Mining-related activities in Malaysia is regulated by the Ministry of Water, Land and Natural Resources.

==Types of mining==

===Aggregate===
Aggregate is produced in Malaysia from quarry and river bed which are mostly found in Johor, Perak, Sabah, Sarawak and Selangor. In 2012, the annual production of aggregate was 122,000,000 tons.

===Bauxite===
Bauxite is produced in Johor and Pahang. In 2012, the annual production of bauxite was 117,232 tons. In 2016, the Malaysian government bans bauxite mining activities until end of the year due to environmental damage and water contamination in Kuantan.

===Clay===
Clay deposits in Malaysia are mostly found in Johor, Kedah, Kelantan, Negeri Sembilan, Pahang, Penang, Perak, Sarawak, Selangor and Terengganu. In 2012, the annual production of clay was 29,000,000 tons.

===Coal===
Major coal reserves in Malaysia are mostly located in Sabah and Sarawak with smaller reserves in Perak, Perlis and Selangor. The Labuan coal field produced coal starting 1848 until 1912. As of 1986, coal reserve in Malaysia was 965 million tons in which mostly are bituminous coal. The total known coal area is 5,823 km^{2}. In 2012, the annual production of coal was 2.9 million tons.

===Feldspar===
Feldspar deposits in Malaysia are limited, but can be found in Johor, Kedah, Kelantan, Negeri Sembilan, Pahang and Perak. In 2012, the annual production of feldspar was 350,000 tons.

===Gold===
Major gold mines in Malaysia are in Pahang, namely Penjom, Raub and Selinsing, as well as some minor areas in Kelantan and Terengganu. In 2011, the annual production of gold was 4,219 kg. As of 2012, there are active 15 gold mines.
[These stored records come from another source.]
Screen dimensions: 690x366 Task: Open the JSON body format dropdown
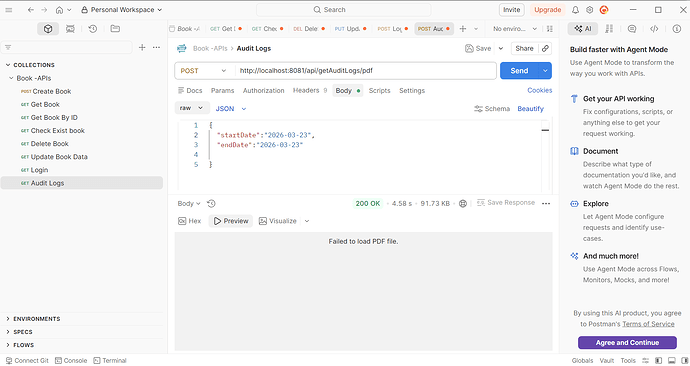tap(231, 109)
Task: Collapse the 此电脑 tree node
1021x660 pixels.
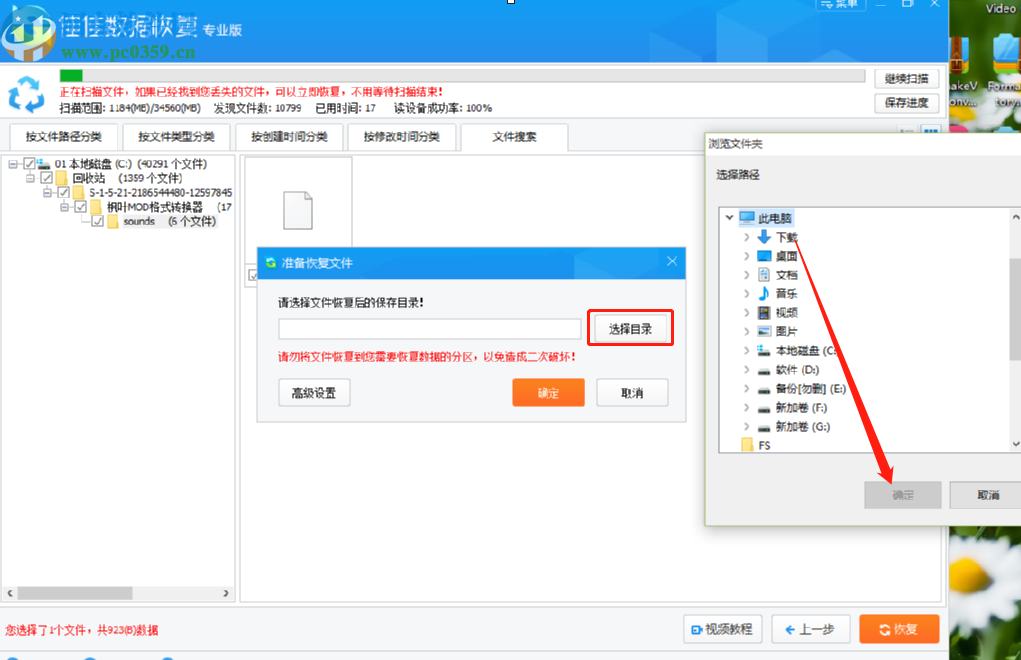Action: pyautogui.click(x=727, y=216)
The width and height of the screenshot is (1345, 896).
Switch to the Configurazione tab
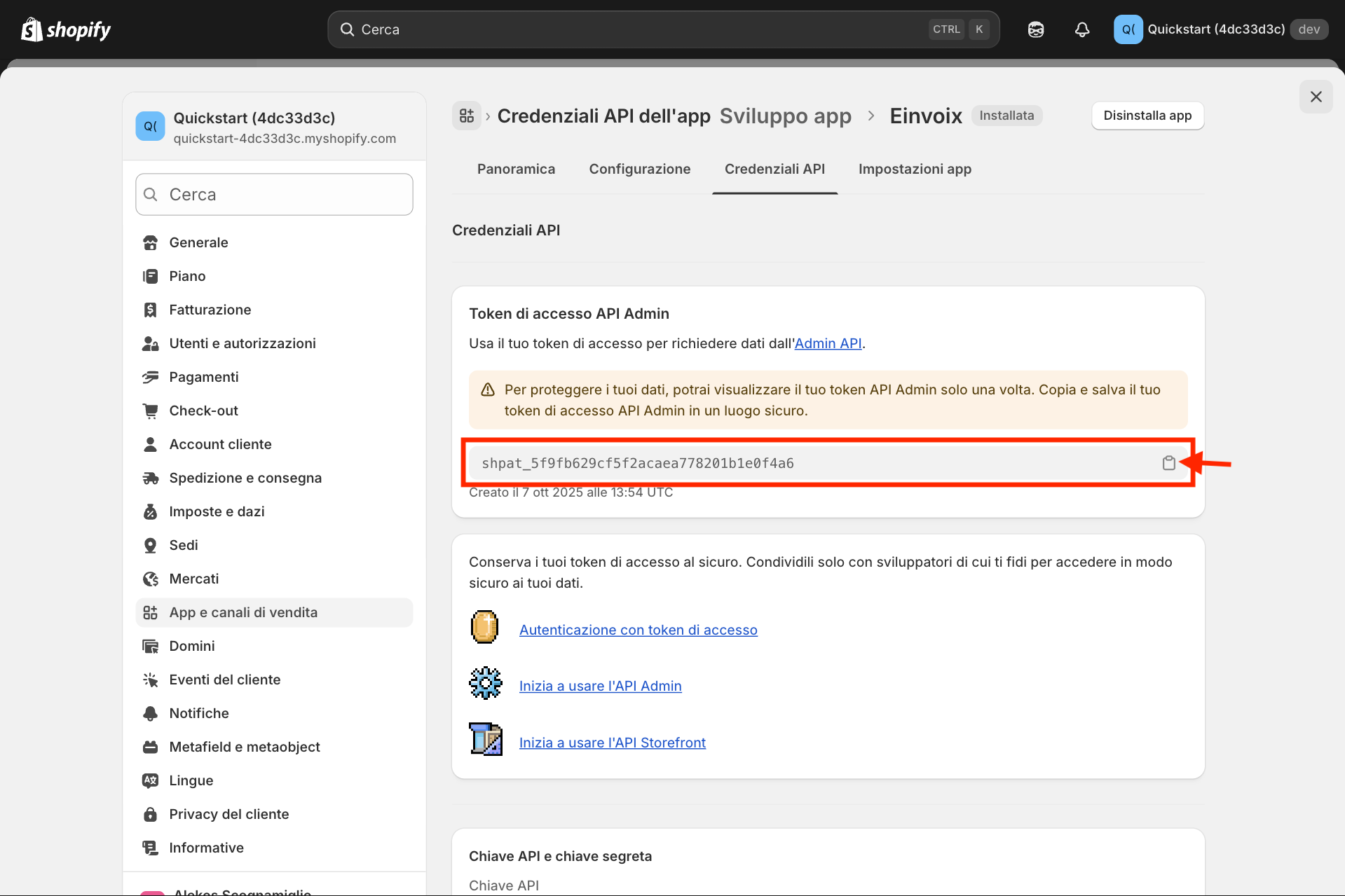pos(639,169)
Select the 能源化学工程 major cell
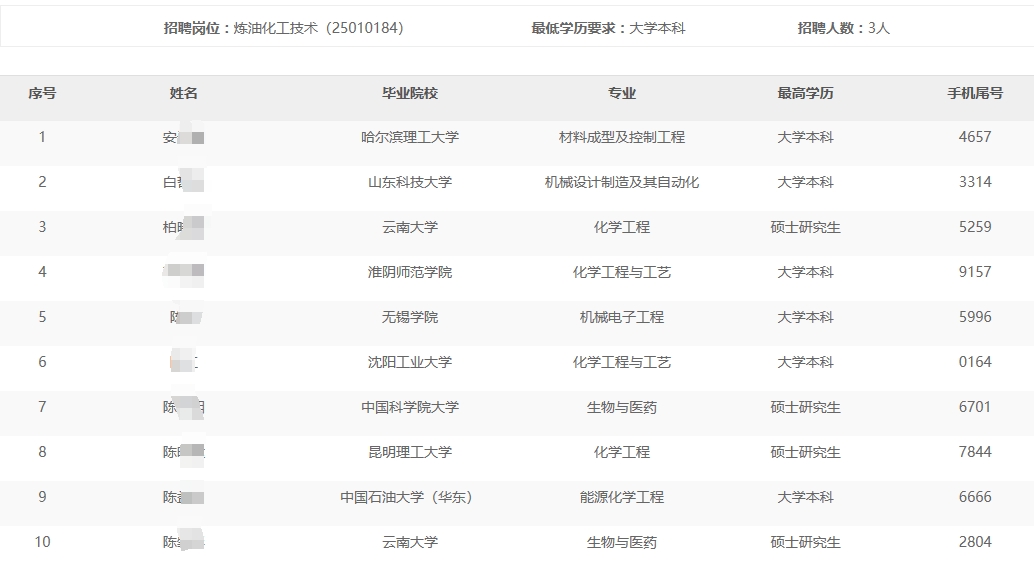Screen dimensions: 1034x566 [x=622, y=497]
Bau, Sarawak, was a hub for Chinese Malaysian gold miners in the 1800s, with periodic revivals in mining throughout the 20th century. In 2024, 3.3 million ounces of gold were discovered in the Bau area.

===Iron ore===
Currently there are 98 iron ore mines in operation in Malaysia. Most of them are small mines operating in Johor, Kedah, Kelantan, Malacca, Pahang, Perak and Terengganu. In 2012, the annual production of iron ore was 10,077,136 tons.

===Kaolin===
Kaolin reserves in Malaysia is estimated to be around 112 million tons which are spread in Johor, Kelantan, Pahang, Perak, Sarawak and Selangor. In 2012, the annual production of kaolin was 390,000 tons.

===Limestone===
Limestone deposit in Malaysia is abundant, with reserve estimated to be 12 billion tons located throughout Kedah, Kelantan, Negeri Sembilan, Pahang, Perak, Perlis, Sabah Sarawak and Selangor. In 2012, the annual production of limestone was 36 million tons.

===Mica===
There are two mica mines in Malaysia, which are located in Bidor, Perak. In 2012, the annual production of mica was 4,000 tons.

===Sand and gravel===
Sand and gravel are found in Johor, Kedah, Perak, Sarawak and Selangor. In 2012, the annual production of sand and gravel was 40 million tons.

===Tin===
In 1979, Malaysia produced almost 63,000 tons of tin, accounting for 31% of world's output. Tin deposit spreads across western Peninsular Malaysia, particularly the Kinta Valley in Perak. In 1883, Malaysia was the largest tin producer in the world. In 1885, 12.8 km of railway was constructed connecting Taiping to Port Weld in Perak. The first trunk road in Peninsular Malaysia was constructed passing through major mining towns in Perak, Selangor and Negeri Sembilan in which it was mostly used to transport tin from mines to ports. In the 1920s, dredging machines were introduced to boost the production of tin. Starting from the 1980s, tin mining in Malaysia experienced sharp decline due to competition from Brazil and the falling of tin price. In 1989, the Malaysian Tin Products Manufacturers' Association was established to promote and protect the downstream business of tin industry in the country.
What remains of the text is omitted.